How to count the number of times a word is displayed in a text file in Java?

So, I'm pretty new to Java and I'm working on code that has to read a file .txt

that the user enters and then prompts the user for a search word in the file.I'm .txt

having a hard time figuring out how to count the number of times the entered word appears in the file .txt

. Instead, the code I have only counts the number of lines the code appears on. Can anyone help me figure out what to do so that my program counts the number of times the word is displayed, rather than the number of lines that the word is showing? knowledgeable? Thank! Here's the code:

import java.io.File;
import java.io.FileNotFoundException;
import java.util.Scanner;

public class TextSearch {

    public static void main(String[] args) throws FileNotFoundException {
        Scanner txt;
        File file = null;
        String Default = "/eng/home/tylorkun/workspace/09.1/src/Sample.txt";

        try {
            txt = new Scanner(System.in);
            System.out.print("Please enter the text file name or type  'Default' for a default file. ");
            file = new File(txt.nextLine());

            txt = new Scanner(file);

            while (txt.hasNextLine()) {
                String line = txt.nextLine();
                System.out.println(line);
            }
            txt.close();
        } catch (Exception ex) {
            ex.printStackTrace();
        }

        try {
            txt = new Scanner(file);
            Scanner in = new Scanner(System.in);
            in.nextLine();
            System.out.print("Please enter a string to search for. Please do not enter a string longer than 16 characters. ");
            String wordInput = in.nextLine();

            //If too long
            if (wordInput.length() > 16) {
                System.out.println("Please do not enter a string longer than 16 characters. Try again. ");
                wordInput = in.nextLine();
            }

            //Search
            int count = 0;
            while (txt.hasNextLine()) //Should txt be in? 
            {
                String line = txt.nextLine();
                count++;
                if (line.contains(wordInput)) //count > 0
                {
                    System.out.println("'" + wordInput + "' was found " + count + " times in this document. ");
                    break;
                }
            //else
                //{
                //    System.out.println("Word was not found. ");
                //}
            }
        } catch (FileNotFoundException e) {
            System.out.println("Word was not found. ");
        }
    } //main ends
} //TextSearch ends

      

+3


source to share


2 answers


Your problem is that you are incrementing the count per line, whether or not that word is present. Also, you don't have any code to count multiple matches per line.
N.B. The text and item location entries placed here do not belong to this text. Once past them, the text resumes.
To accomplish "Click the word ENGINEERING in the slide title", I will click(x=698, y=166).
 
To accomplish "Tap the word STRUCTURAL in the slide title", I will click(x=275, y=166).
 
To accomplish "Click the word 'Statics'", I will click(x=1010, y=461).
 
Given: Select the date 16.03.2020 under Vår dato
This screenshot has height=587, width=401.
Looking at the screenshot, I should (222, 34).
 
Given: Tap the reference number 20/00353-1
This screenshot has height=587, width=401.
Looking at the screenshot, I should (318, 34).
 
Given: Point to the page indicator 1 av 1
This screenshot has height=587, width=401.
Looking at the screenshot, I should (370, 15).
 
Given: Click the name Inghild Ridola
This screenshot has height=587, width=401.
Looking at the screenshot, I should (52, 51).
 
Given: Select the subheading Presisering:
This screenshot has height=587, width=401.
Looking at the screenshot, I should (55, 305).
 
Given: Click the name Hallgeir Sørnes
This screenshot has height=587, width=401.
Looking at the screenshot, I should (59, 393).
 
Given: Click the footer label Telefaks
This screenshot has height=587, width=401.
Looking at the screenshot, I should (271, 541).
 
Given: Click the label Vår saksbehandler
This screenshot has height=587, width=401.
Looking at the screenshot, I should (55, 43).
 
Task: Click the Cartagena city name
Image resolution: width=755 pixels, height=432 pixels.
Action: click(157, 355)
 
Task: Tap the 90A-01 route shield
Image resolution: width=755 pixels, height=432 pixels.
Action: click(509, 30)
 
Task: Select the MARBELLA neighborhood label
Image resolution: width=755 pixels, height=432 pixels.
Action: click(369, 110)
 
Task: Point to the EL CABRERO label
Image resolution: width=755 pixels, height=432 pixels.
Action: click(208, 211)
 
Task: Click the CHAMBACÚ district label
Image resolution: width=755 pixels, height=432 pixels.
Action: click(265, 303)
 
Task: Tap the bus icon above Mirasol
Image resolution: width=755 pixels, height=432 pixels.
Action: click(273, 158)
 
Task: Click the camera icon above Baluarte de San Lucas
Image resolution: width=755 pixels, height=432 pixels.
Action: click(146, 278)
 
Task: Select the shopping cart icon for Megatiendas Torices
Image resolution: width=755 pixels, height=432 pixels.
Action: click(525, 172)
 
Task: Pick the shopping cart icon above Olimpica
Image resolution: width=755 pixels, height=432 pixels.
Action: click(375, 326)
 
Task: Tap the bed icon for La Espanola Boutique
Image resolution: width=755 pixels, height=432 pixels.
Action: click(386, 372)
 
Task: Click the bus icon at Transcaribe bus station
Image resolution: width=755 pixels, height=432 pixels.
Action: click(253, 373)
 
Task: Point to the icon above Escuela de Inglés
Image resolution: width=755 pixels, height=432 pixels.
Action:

Instead, use a regular expression search to find matches, and the number of increments for each match found:

//Search
int count = 0;
Pattern = Pattern.compile(wordInput, Pattern.LITERAL | Pattern.CASE_INSENSITIVE);
while(txt.hasNextLine()){
    Matcher m = pattern.matcher(txt.nextLine());

    // Loop through all matches
    while (m.find()) {
        count++;
    }
}

      




NOTE. Not sure what you are using this for, but if you just need functions, you can combine the command line grep

and wc

(wordcount) utilities. See this SO answer for how to do it.

0


source


Since the word doesn't have to be self-contained, you can do an interesting loop for

to count how many times your word appears on each line.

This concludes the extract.